Content starts

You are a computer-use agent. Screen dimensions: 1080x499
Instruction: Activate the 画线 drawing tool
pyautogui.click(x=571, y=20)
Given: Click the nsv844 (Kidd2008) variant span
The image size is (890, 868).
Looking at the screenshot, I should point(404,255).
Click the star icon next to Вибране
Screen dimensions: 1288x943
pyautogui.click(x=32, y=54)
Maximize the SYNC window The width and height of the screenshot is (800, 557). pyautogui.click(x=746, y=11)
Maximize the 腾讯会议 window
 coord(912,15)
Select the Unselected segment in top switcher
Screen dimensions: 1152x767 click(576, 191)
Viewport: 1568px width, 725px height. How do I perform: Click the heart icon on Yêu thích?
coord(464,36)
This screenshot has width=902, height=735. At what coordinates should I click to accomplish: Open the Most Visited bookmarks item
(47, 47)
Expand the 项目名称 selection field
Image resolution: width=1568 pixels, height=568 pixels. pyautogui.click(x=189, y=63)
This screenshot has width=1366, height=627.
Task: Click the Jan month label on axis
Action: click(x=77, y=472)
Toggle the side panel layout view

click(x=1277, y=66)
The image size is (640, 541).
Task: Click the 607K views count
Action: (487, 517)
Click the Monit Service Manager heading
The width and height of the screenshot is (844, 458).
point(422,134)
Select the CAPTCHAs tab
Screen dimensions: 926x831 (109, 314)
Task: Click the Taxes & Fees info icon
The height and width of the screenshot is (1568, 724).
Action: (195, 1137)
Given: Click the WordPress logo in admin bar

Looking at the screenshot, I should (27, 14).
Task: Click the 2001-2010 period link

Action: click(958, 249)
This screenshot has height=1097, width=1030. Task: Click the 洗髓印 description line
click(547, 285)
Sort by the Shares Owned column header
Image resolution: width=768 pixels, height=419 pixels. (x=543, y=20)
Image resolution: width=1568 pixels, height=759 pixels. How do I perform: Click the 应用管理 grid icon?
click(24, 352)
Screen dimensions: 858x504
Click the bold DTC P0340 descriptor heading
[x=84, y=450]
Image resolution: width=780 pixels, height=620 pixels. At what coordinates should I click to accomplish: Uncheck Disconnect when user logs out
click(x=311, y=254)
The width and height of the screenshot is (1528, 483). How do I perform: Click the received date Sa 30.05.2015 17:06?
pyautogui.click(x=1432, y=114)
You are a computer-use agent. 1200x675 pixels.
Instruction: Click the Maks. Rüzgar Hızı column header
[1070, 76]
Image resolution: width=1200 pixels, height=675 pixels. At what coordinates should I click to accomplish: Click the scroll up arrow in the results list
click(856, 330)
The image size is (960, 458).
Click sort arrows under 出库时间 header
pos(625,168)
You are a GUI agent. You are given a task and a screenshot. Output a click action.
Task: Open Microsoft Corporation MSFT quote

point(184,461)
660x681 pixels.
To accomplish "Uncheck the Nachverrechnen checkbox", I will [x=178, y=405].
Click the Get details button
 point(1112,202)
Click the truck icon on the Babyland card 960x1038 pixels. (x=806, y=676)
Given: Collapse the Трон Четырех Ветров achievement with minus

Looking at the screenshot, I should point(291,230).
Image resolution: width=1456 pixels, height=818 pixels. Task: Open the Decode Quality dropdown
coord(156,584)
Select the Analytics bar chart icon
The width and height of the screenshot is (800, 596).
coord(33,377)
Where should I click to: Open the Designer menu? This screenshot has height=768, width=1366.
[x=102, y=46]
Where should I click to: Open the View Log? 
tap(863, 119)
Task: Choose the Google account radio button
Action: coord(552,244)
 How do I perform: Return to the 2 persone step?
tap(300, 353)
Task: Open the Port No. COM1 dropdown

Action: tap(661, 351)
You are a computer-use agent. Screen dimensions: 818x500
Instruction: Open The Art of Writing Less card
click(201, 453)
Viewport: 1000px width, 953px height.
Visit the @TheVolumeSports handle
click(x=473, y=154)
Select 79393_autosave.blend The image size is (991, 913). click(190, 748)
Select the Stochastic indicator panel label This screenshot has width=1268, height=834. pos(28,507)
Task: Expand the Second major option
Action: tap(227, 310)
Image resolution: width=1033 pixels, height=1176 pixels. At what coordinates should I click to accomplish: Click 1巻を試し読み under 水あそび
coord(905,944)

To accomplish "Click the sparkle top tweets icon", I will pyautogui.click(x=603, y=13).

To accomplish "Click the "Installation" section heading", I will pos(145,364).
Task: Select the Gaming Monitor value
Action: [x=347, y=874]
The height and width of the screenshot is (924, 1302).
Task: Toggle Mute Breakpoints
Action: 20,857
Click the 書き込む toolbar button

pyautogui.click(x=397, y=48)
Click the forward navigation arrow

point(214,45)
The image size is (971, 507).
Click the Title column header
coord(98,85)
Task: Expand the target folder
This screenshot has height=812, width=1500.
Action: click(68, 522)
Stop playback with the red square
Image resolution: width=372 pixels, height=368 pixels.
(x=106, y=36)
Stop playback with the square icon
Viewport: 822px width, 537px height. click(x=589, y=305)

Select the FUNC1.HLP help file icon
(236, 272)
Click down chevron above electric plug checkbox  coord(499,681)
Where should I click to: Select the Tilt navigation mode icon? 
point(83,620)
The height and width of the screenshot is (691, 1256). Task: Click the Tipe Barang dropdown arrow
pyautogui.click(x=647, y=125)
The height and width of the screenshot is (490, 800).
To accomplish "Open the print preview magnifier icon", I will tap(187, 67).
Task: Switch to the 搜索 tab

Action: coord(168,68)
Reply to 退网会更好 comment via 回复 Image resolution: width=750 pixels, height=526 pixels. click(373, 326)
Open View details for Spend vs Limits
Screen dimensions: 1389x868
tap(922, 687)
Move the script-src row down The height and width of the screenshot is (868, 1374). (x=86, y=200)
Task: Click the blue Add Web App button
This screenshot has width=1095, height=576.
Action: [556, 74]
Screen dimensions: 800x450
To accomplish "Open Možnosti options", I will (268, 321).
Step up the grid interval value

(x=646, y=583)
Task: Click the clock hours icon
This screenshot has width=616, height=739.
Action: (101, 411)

Content ends

[WHAT YOU SHOULD DO] Could you retype exactly the lines above, starting at the line that contains "Viewport: 1000px width, 953px height." and ending at the line that contains "Move the script-src", and nothing more?

[REPLY]
Viewport: 1000px width, 953px height.
Visit the @TheVolumeSports handle
click(x=473, y=154)
Select 79393_autosave.blend The image size is (991, 913). click(190, 748)
Select the Stochastic indicator panel label This screenshot has width=1268, height=834. pos(28,507)
Task: Expand the Second major option
Action: tap(227, 310)
Image resolution: width=1033 pixels, height=1176 pixels. At what coordinates should I click to accomplish: Click 1巻を試し読み under 水あそび
coord(905,944)

To accomplish "Click the sparkle top tweets icon", I will pyautogui.click(x=603, y=13).

To accomplish "Click the "Installation" section heading", I will pos(145,364).
Task: Select the Gaming Monitor value
Action: [x=347, y=874]
The height and width of the screenshot is (924, 1302).
Task: Toggle Mute Breakpoints
Action: 20,857
Click the 書き込む toolbar button

pyautogui.click(x=397, y=48)
Click the forward navigation arrow

point(214,45)
The image size is (971, 507).
Click the Title column header
coord(98,85)
Task: Expand the target folder
This screenshot has height=812, width=1500.
Action: click(68, 522)
Stop playback with the red square
Image resolution: width=372 pixels, height=368 pixels.
(x=106, y=36)
Stop playback with the square icon
Viewport: 822px width, 537px height. click(x=589, y=305)

Select the FUNC1.HLP help file icon
(236, 272)
Click down chevron above electric plug checkbox  coord(499,681)
Where should I click to: Select the Tilt navigation mode icon? 
point(83,620)
The height and width of the screenshot is (691, 1256). Task: Click the Tipe Barang dropdown arrow
pyautogui.click(x=647, y=125)
The height and width of the screenshot is (490, 800).
To accomplish "Open the print preview magnifier icon", I will tap(187, 67).
Task: Switch to the 搜索 tab

Action: coord(168,68)
Reply to 退网会更好 comment via 回复 Image resolution: width=750 pixels, height=526 pixels. click(373, 326)
Open View details for Spend vs Limits
Screen dimensions: 1389x868
tap(922, 687)
Move the script-src row down The height and width of the screenshot is (868, 1374). (x=86, y=200)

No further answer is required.